• Exercise prompt: Only the count is needed. Count the lines below with the word "screenshot" in them.

• Given data:
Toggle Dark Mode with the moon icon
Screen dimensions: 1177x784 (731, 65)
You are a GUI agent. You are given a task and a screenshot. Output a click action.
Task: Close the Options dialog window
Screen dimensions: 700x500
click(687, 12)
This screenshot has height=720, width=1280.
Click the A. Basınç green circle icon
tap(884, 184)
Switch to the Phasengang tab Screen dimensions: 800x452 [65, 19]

* * *

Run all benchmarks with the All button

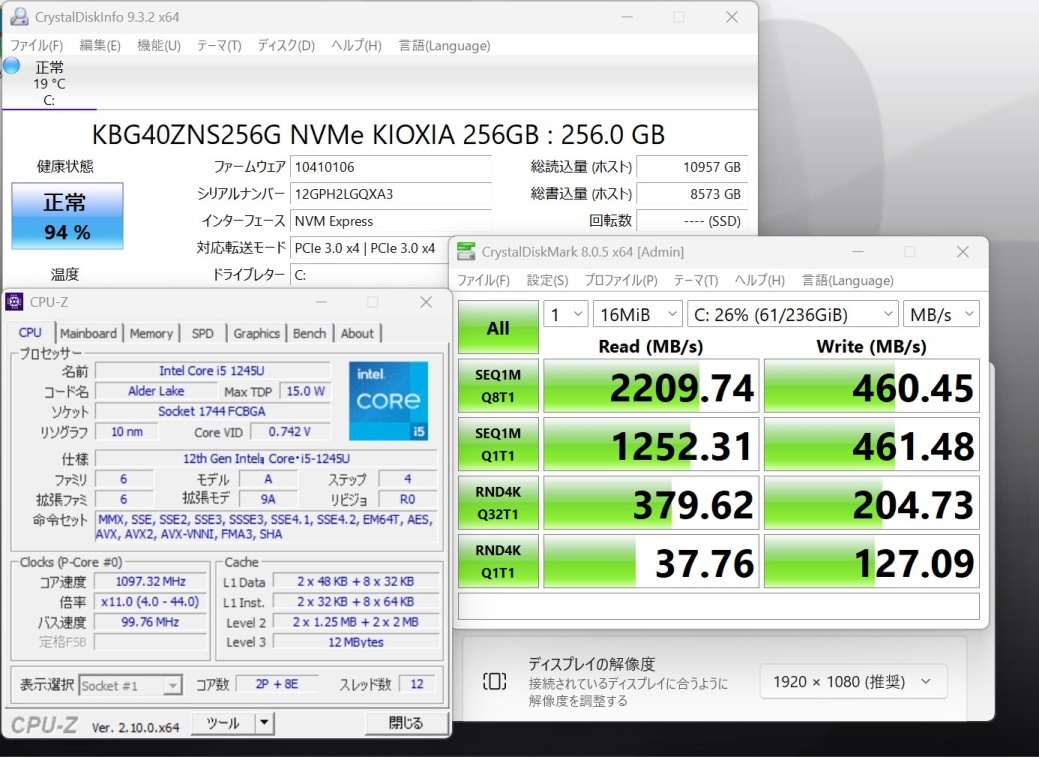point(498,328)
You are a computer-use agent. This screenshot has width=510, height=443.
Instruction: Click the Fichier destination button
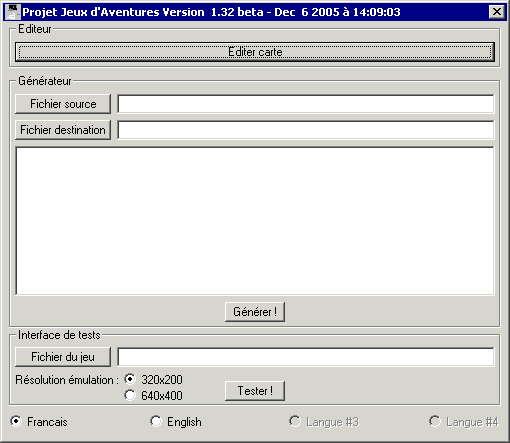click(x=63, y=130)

• Answer area: 3